Welcome to the new recession. TrimTabs tracking of real-time wages and salaries shows that the United States has entered into a recession this year. I had been predicting a slowdown after the big bump in December incomes due to the hike in taxes. It has taken a while for us to get a handle on income this year given all the changes in tax rates. But now enough time has passed that I can say I was right. The U.S. economy has slowed enough to enter into recession.
This is how I know we have entered into a recession. After-tax wages and salaries net of inflation have been shrinking year over year since the second week in January. What has been growing dramatically in real time this year is income and employment tax payments. Withheld income and employment taxes have been running about 8.3% higher year over year, comparing the same 33 business days between Tuesday, January 8 and Monday, February 25.
Checking with our favorite official Washington economist, we now know that higher employment taxes accounted for 6% and new soak-the-rich taxes 2% of that 8.3% gain. That means that, before inflation, after-tax wages and salaries grew by only 0.3% for the 135 million Americans that have jobs subject to withholding.
After inflation? Well, what is inflation now? If you believe the Fed, around 2%. Others say higher. Regardless, there is no doubt that the Obama Administration has taxed us into a recession. Congratulations.
Inquiring minds may wish to read the rest of Biderman's article for some interesting thoughts on insider selling, stock buybacks, and Trim Tabs' employment projections vs. BLS reporting.

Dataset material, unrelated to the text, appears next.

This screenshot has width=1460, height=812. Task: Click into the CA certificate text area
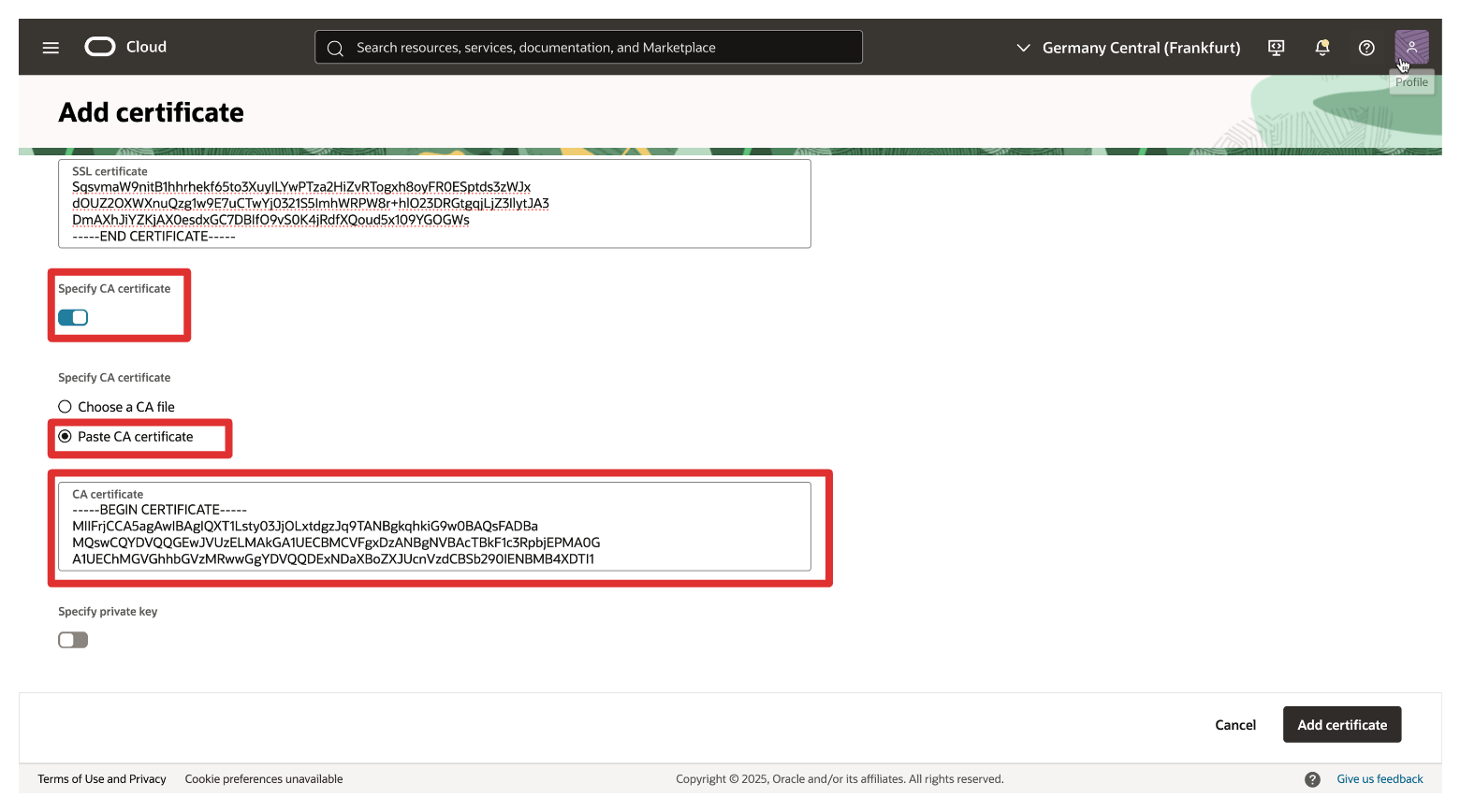tap(434, 534)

When Did the Recession Start?
Biderman claims the recession started in 2013. I suggest the US has been in recession since last June or July but the recession was masked over by four identifiable factors.
Obamacare was responsible for huge hiring of part-timers in the third and fourth quarter, distorting unemployment statistics.
Tax policy and Obamacare policy further shifted expenses and salaries into 4th quarter, yet nominal GDP was still negative for the quarter.
Electioneering games, particularly in regards to military spending, distorted the third quarter statistics.
Blatantly dishonest GDP deflators have overstated Real GDP for all of 2012 but especially the second half of the year.
Let's assume I am wrong about recession timing, and Biderman is correct. The initial question remains.
Is Obama to Blame?
The answer is no, not really. If the US was not in recession before and is now, the tipping factor is likely to be 2% payroll tax hikes that started in January and secondarily state tax hikes such as Proposition 30 Tax hikes in California, not specifically Obama's tax-the-wealthy policies.
Certainly Governor Brown and union fearmongering is responsible for the hikes in California.
Who is to blame for the payroll tax hikes? I suggest both parties. There never should have been a cut in the first place with these preposterous budget deficits.
It's not that I am against tax cuts. Rather I am against preposterous budget deficits and both parties are certainly to blame for that.
This does not detract from Biderman's overall analysis, just the finger-pointing about who is to blame.
Ultimately, Fed policies, fractional reserve lending, and Congressional spending are the real culprits in this mess, and I bet if Biderman gave it a second thought, that he would agree (regardless of which of us is correct on timing).